- **TASK PROMPT**:
Write out the entries word for word, starting with the first line and going on through the line containing "Action: 50,355".

- **ENTRIES**:
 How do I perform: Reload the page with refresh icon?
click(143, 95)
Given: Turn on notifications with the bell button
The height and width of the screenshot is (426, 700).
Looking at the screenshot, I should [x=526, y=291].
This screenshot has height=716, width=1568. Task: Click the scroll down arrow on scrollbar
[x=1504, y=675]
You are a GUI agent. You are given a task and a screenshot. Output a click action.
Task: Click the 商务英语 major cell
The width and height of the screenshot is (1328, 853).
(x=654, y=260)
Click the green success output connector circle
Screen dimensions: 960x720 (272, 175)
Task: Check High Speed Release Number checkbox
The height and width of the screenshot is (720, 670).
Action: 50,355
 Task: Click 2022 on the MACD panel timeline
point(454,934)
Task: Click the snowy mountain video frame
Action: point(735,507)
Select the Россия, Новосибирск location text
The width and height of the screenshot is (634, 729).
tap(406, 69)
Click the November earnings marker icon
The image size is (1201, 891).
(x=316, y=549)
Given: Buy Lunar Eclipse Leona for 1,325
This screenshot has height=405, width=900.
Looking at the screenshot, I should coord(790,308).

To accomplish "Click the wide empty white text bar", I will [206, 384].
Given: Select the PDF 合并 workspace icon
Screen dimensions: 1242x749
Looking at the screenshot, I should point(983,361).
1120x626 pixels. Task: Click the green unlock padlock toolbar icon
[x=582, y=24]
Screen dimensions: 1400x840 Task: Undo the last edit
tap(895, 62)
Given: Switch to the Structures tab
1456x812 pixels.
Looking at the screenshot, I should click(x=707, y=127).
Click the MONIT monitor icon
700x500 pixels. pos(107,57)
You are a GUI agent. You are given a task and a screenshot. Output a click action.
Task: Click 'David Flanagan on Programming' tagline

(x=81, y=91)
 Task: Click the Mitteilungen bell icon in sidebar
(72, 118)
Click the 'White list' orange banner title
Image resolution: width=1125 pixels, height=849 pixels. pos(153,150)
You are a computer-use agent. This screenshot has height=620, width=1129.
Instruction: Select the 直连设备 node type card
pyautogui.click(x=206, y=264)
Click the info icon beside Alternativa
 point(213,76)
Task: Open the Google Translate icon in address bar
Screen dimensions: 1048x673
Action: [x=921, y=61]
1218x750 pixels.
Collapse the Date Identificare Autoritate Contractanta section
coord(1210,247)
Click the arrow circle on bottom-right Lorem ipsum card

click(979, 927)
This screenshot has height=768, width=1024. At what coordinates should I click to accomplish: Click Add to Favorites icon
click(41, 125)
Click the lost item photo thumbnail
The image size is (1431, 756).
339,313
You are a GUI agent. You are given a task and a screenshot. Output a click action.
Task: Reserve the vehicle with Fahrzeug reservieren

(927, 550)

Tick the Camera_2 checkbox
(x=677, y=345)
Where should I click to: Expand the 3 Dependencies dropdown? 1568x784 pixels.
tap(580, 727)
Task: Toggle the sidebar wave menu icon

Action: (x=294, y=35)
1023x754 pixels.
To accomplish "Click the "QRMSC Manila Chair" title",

- **CORRECT RESULT**:
 How do I perform: Reload the page with refresh icon?
click(143, 95)
Given: Turn on notifications with the bell button
The height and width of the screenshot is (426, 700).
Looking at the screenshot, I should [x=526, y=291].
This screenshot has height=716, width=1568. Task: Click the scroll down arrow on scrollbar
[x=1504, y=675]
You are a GUI agent. You are given a task and a screenshot. Output a click action.
Task: Click the 商务英语 major cell
The width and height of the screenshot is (1328, 853).
(x=654, y=260)
Click the green success output connector circle
Screen dimensions: 960x720 (272, 175)
Task: Check High Speed Release Number checkbox
The height and width of the screenshot is (720, 670).
Action: 50,355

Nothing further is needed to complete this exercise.